Micro-geographic distribution of Y-chromosomal variation in the central-western European region Brabant.

One of the future issues in the forensic application of the haploid Y-chromosome (Y-chr) is surveying the distribution of the Y-chr variation on a micro-geographical scale. Studies on such a scale require observing Y-chr variation on a high resolution, high sampling efforts and reliable genealogical data of all DNA-donors. In the current study we optimised this framework by surveying the micro-geographical distribution of the Y-chr variation in the central-western European region named Brabant. The Duchy of Brabant was a historical region in the Low Countries containing three contemporary Belgian provinces and one Dutch province (Noord-Brabant). 477 males from five a priori defined regions within Brabant were selected based on their genealogical ancestry (known pedigree at least before 1800). The Y-haplotypes were determined based on 37 Y-STR loci and the finest possible level of substructuring was defined according to the latest published Y-chr phylogenetic tree. In total, eight Y-haplogroups and 32 different subhaplogroups were observed, whereby 70% of all participants belonged to only four subhaplogroups: R1b1b2a1 (R-U106), R1b1b2a2* (R-P312*), R1b1b2a2g (R-U152) and I1* (I-M253*). Significant micro-geographical differentiation within Brabant was detected between the Dutch (Noord-Brabant) vs. the Flemish regions based on the differences in (sub)haplogroup frequencies but not based on Y-STR variation within the main subhaplogroups. A clear gradient was found with higher frequencies of R1b1b2 (R-M269) chromosomes in the northern vs. southern regions, mainly related to a trend in the frequency of R1b1b2a1 (R-U106).
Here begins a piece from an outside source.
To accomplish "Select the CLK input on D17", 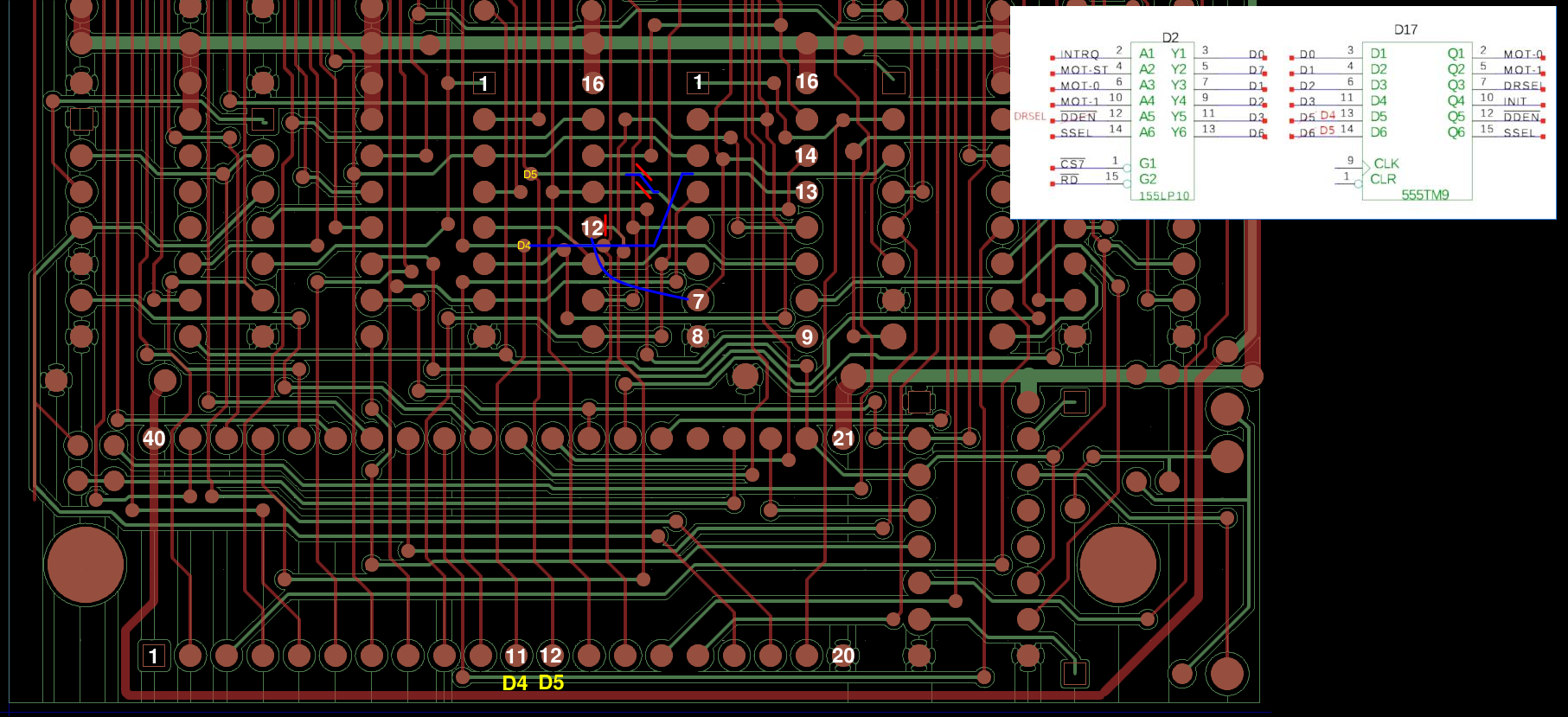I will [1386, 163].
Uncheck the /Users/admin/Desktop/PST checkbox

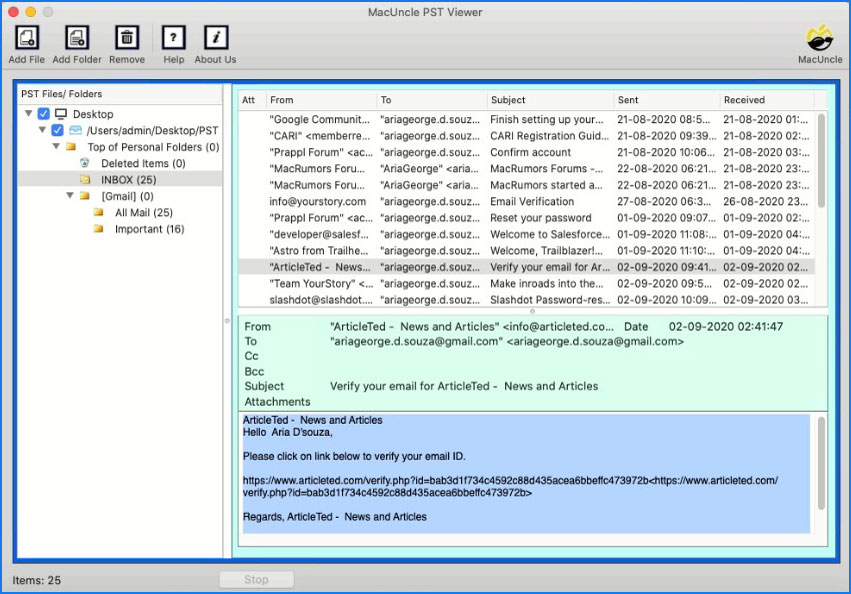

Identification and sequence analysis of discordant phenotypes between AmpFlSTR SGM Plus and PowerPlex 16.

During duplicate analysis of buccal swabs from 1,377 individuals with 2 commercial short tandem repeat (STR) kits, we observed 8 discordant phenotypes with SGM Plus (SGM, second generation multiplex) for the STRs THO1 (2), vWA (4) and D18S51 (2), and 1 discrepancy with PowerPlex 16 for D18S51. One individual even showed two discrepancies (vWA and THO1) for SGM Plus. In each case, the difference observed was due to the non-amplification or allele dropout of the second allele in a heterozygous genotype. Sequence analysis revealed each time the presence of a mutation that probably coincided with the primer-binding site. Primer-binding site mutations for vWA and D18S51 have been reported previously, while the mutation for THO1 (C-to-T substitution at position 1286 of GenBank sequence D00269) is reported here for the first time. While the frequency of these silent alleles remains low (0.58% in our study), it is suggested that appropriate measures should be taken for database comparisons and that allelic dropout should be further investigated by sequence analysis and be reported to the forensic community.

Y-chromosomal STR haplotypes in a Belgian population sample and identification of a micro-variant with a flanking site mutation at DYS19.

Allele frequencies and haplotypes for 12 Y-chromosomal STR loci included in the Powerplex System (Promega, Madison, USA) were determined in a sample of 113 unrelated males of Belgian origin. Ninety-nine different haplotypes were observed with an overall haplotype diversity of 0.997.